▶
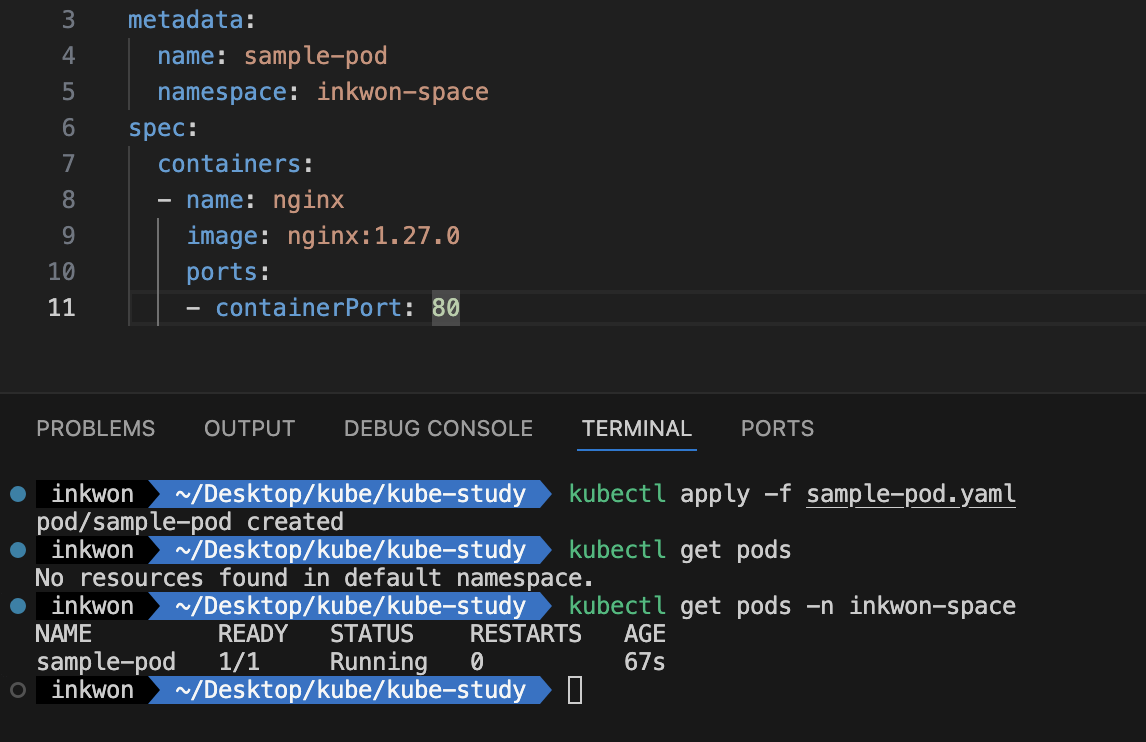Click line number 11 in the gutter
The width and height of the screenshot is (1146, 742).
click(62, 307)
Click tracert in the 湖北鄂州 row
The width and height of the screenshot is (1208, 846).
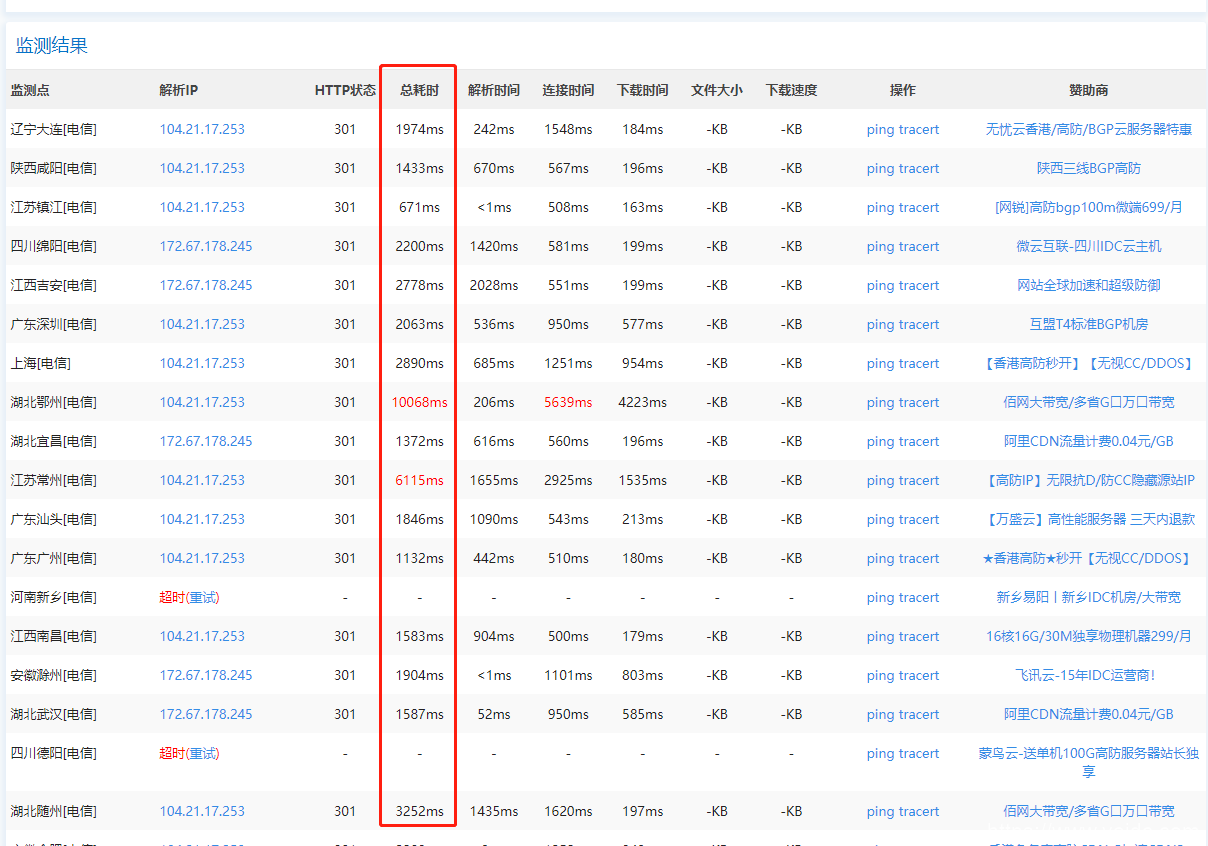[x=918, y=402]
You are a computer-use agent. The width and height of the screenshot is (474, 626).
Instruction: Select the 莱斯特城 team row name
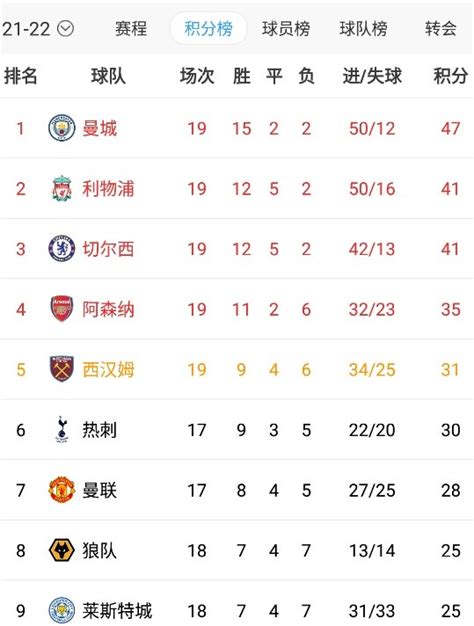[x=117, y=611]
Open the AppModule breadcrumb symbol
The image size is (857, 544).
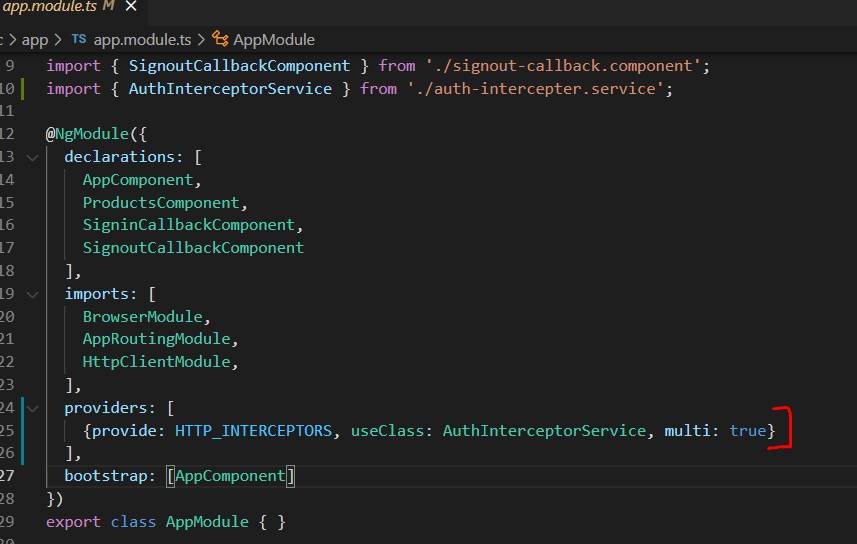point(273,40)
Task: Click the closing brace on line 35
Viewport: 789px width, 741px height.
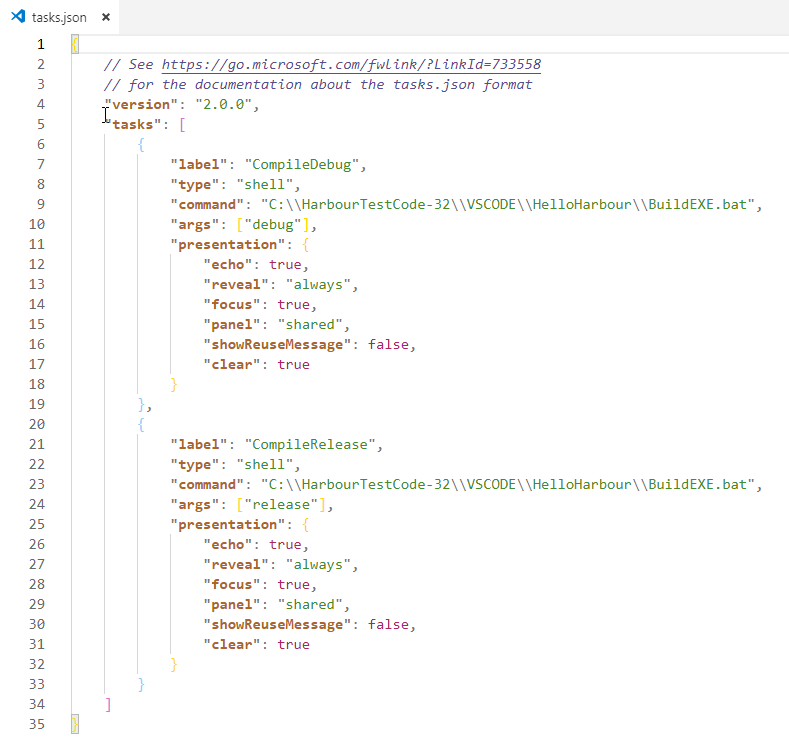Action: coord(74,724)
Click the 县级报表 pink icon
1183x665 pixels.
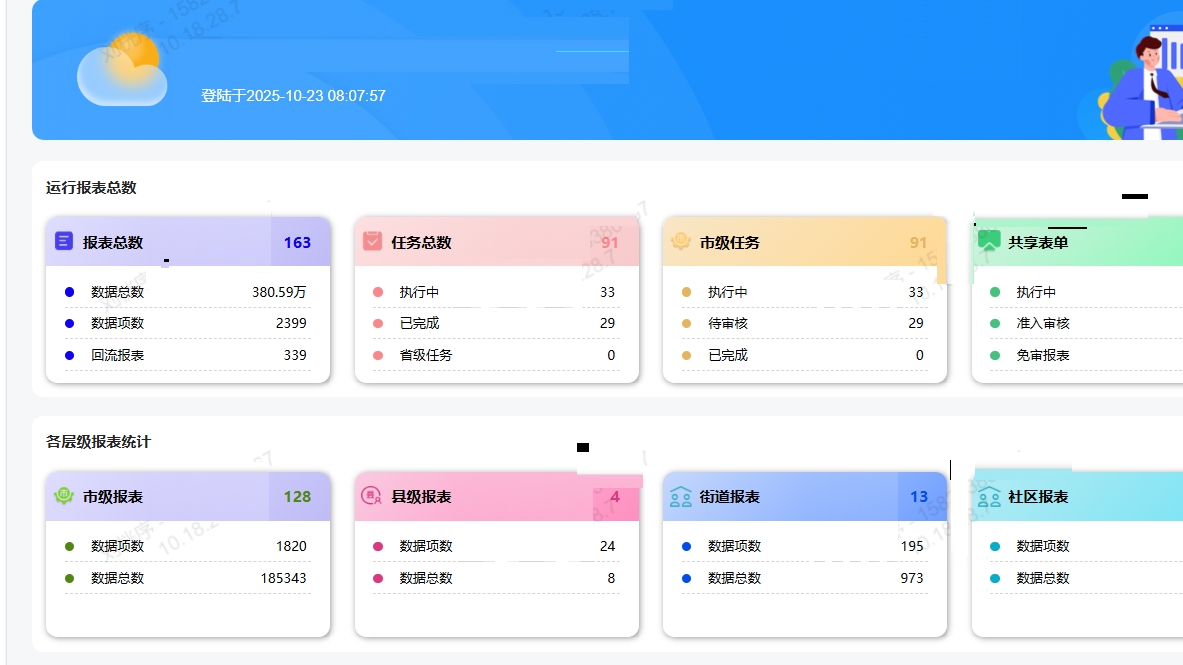click(x=372, y=496)
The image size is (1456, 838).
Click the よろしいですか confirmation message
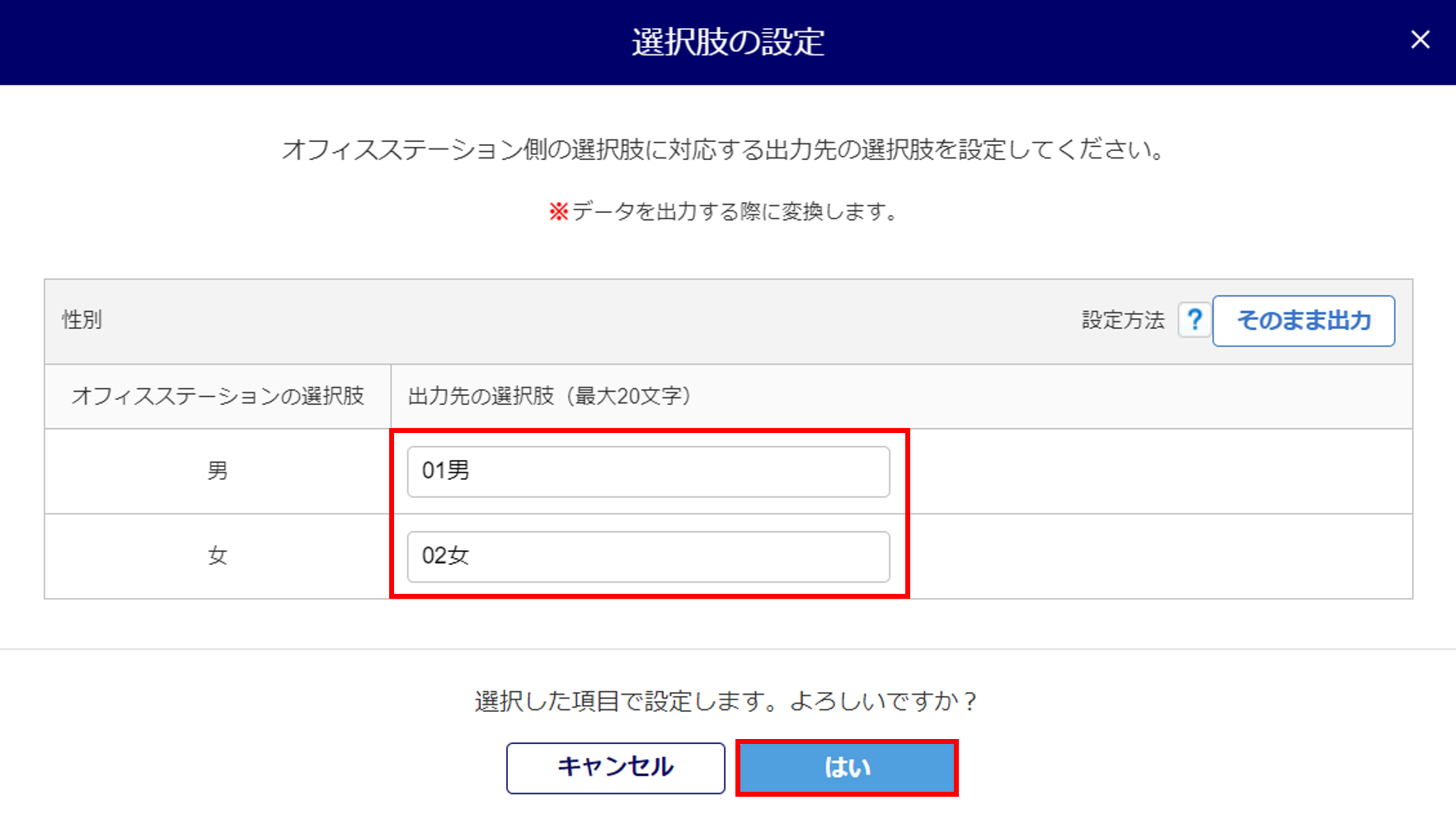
◀
INSTRUCTIONS TO FOLLOW: Copy out all of the data above word for word, but leave out the pictures.

THE ANSWER:
Click line number 11 in the gutter
The width and height of the screenshot is (1146, 742).
click(62, 307)
Click tracert in the 湖北鄂州 row
The width and height of the screenshot is (1208, 846).
[x=918, y=402]
You are a computer-use agent. The width and height of the screenshot is (474, 626).
Instruction: Select the 莱斯特城 team row name
[x=117, y=611]
Open the AppModule breadcrumb symbol
The image size is (857, 544).
point(273,40)
Task: Click the closing brace on line 35
Viewport: 789px width, 741px height.
Action: coord(74,724)
Click the 县级报表 pink icon
1183x665 pixels.
click(x=372, y=496)
The image size is (1456, 838).
Click the よろしいですか confirmation message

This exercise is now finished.